It is also important to mention that not all AMEMSA community members will likely participate. Besides general apathy and ignorance, the AMEMSA community has legitimate concerns about the CENSUS. Years of institutionally racist policies, from surveillance programs  to CSC,( which seeks to criminalize dissent and mental illness), have made our community logically skeptical of attempts to identify us. Even in the recent past, politicians have suggested interning Muslims in concentration camps. Fortunately for our community, Title 13 protection exists to lay those fears to rest. Title 13 is the highest level of protection afforded to any federal document. The penalty for even the smallest violation could result in 5 years in federal prison and a $250,000 fine. In other words, the private information collected by the Census is as safe as poultry in a vegan falafel shop. The Census is a means to more resources and greater political recognition without  negative consequences. The AMEMSA communities should maintain a healthy skepticism of our government to reinforce checks and balances, but the Census need not be a-part of that skepticism. 

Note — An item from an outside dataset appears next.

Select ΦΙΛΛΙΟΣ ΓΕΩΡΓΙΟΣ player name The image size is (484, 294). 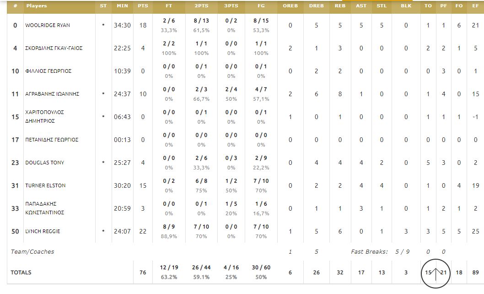(48, 71)
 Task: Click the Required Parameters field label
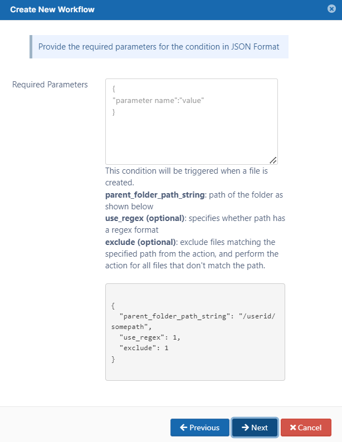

As a lifelong Inland Empire resident, I am proud to say that I love my AMEMSA community and the broader Inland Empire. In both cases, I am convinced we are not celebrated enough. Census allows us an opportunity for the AMEMSA to be recognized so that we may be celebrated. With the Census, the AMEMSA community can take a few steps forward for the type of recognition we deserve and further away from the negative recognition we have been receiving.